*Work required*.
In the records below, the line with "Where should I" opens the range and the line with "Viewport: 1473px width, 812px" closes it; print that range exactly and nothing else.

*Dataset extract*.
==========
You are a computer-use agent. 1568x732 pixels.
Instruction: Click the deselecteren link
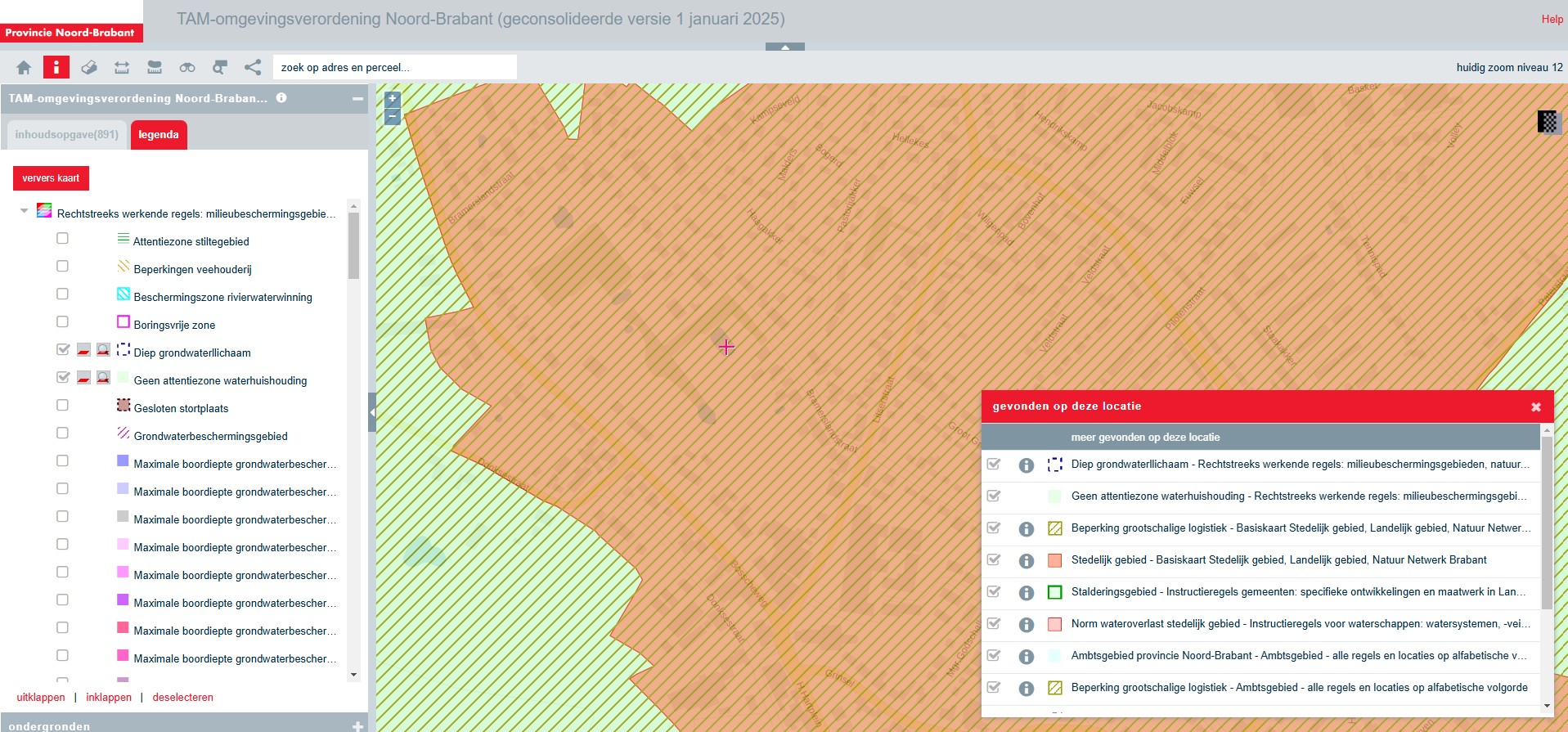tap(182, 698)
==========
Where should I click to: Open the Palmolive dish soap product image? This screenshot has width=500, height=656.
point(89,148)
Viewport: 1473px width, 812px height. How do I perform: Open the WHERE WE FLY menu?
==========
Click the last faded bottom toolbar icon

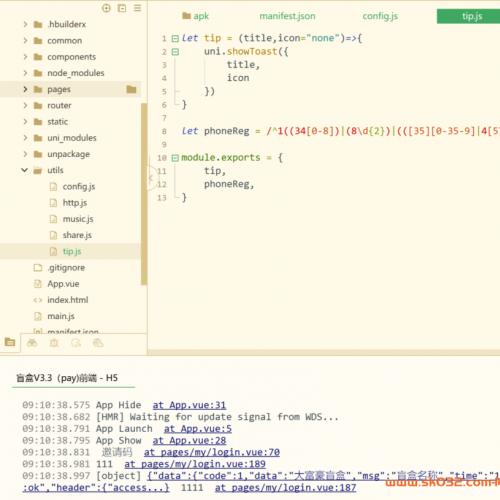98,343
==========
*Result of this task*.
Where should I click to: Open the Palmolive dish soap product image? This screenshot has width=500, height=656.
point(89,148)
Viewport: 1473px width, 812px height. How do I perform: Open the WHERE WE FLY menu?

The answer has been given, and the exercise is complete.